Knysna to Haga Haga

For us it was moody skies, bald-headed mountains lined with a sparse bristle of blasted pines, many many double-length cargo trucks to pass, and Ozzie Osbourne and Deep Purple on the iPod. No kwaito, trance or rap for us. Then cart-wheeling blades of the wind turbines doing their lethal air-slicing. We chuckled when Hirsh said, “This lends a whole new meaning to moving house” as we passed a small truck balancing, literally, a small house on its flatbed. Winibago with a difference, Keith called it.

Just past PE is Nanaga, a farm stall whose only vegetarian option is Greek salad. So, above, is my perfect vegatarian option … don’t worry about the bacon …

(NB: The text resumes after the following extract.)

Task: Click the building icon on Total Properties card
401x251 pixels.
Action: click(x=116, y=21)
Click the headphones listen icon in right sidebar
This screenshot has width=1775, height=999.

Driving parallel to the Eastern Cape coastline, we couldn’t believe how many wide shiny rivers, with unfamiliar Xhosa names, flowed lazily to the sea. Pretty sky-reflecting estuaries we didn’t know existed. Then the roadworks. We were guided through them by an erratic tiny Golf. Whenever it disappeared in a plume of dust, we knew there was a hole ahead.

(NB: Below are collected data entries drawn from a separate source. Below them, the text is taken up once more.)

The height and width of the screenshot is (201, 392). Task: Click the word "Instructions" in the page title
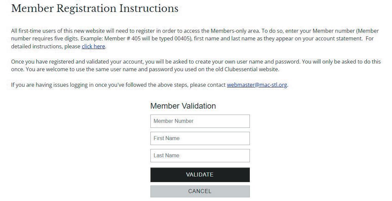coord(149,9)
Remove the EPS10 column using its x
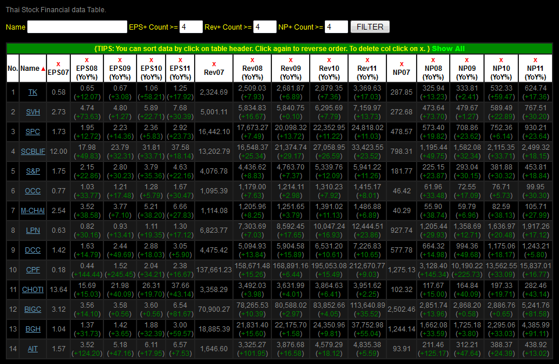This screenshot has width=559, height=364. pos(151,60)
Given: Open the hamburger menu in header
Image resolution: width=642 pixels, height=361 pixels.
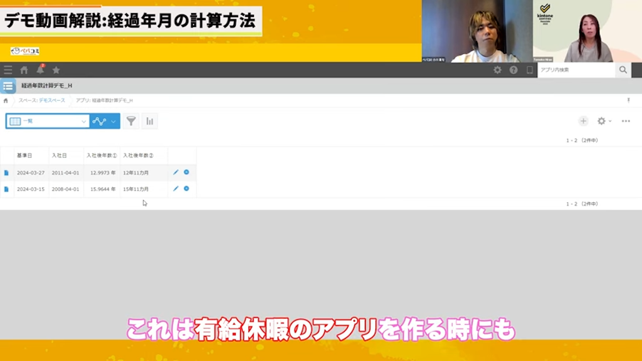Looking at the screenshot, I should 8,70.
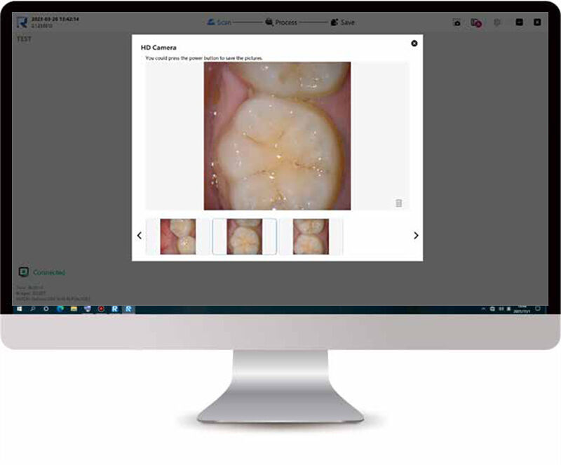Show previous thumbnails with left arrow
561x465 pixels.
point(139,236)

What struck me most as we passed through the green rolling hills, between Port Alfred and East London, with hilltop settlements painted in lovely pastel colours, they were all so clean and neat and tidy — from the highway, at least. No piled-up trash heaps sprawling down the hills, no plastic bags snagged in trees and fences. And this is because …?

The dearth of shopping centres and their infernal plastics and excessive packaging! The minute you approach the major centres, the ragged plastic decorations begin.

We were all quite impressed with East London (Hirsh’s birthplace!). All along its streets are some lovely historical buildings, some with pretty elaborate detailing, and generally nicely painted in different colours. Many were certainly kept in better shape than some of the major towns we know. Won’t mention any names.

And here we are at the Haga-Haga Hotel, with restless seas swishing in our ears. Our hostess called us while we were travelling and said, “Are you guys doing okay so far? I know you’re Gravel Road Adventures and all that … but you do have to be careful on our road!” We found out what she meant: 10 km of gravel made up of embedded stones and holes. But, hey, that’s what the Prado and Disco are built for!

This is an old, very family-oriented style place … don’t expect too much, but we’re happy. After 650 km, it’s a great place to chill.